Once outside the gateway he had even more room to maneuver. He double stabbed one’s throat, then leapt into the air and jumped off his chest. He sailed over the orcs, his entire body rotating. Sabers slashed and cut eyes and faces. Those near his landing tried to flee. They died. When several rushed, hoping to bury him with numbers, he turned toward the gate and activated the magic of his ring, vanishing and reappearing past their blockade. He ran through the gateway, which was a bloodied mess. The rest of the soldiers were inside and in formation, while Jerico knelt once more, his eyes closed and his shield ready.
“What in the abyss was that, that…shield?” Lathaar asked Jerico. While the others around them were gasping for air, both paladins appeared to be only winded from the fight.
“Like that?” Jerico asked, his eyes still closed. A slight smile broke the corners of his lips. “I’ve done it only once, when I was alone.”
“Can you do it again?”
He looked to the orcs, who were snarled and lining up for another charge.

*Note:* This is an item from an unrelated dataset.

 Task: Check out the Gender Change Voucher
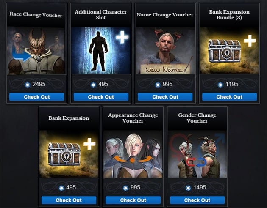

“I don’t know,” Jerico said. “I’ll try.”
Antonil ran through his ranks, pulling fresh men to the front. When done he ran back with his sword high and gleaming.
“Charge at my command!” he screamed.
“Yes sir!” The soldiers’ shouts were louder, heartier. They had withstood the first assault without nary a life lost. No longer did they feel they fought a hopeless battle.
“Get ready,” Lathaar said as he stepped back to the line. “They won’t be surprised this time around.”
“We don’t need surprise,” Haern said, blood covering his golden hair. “We have strength they can’t dream of.”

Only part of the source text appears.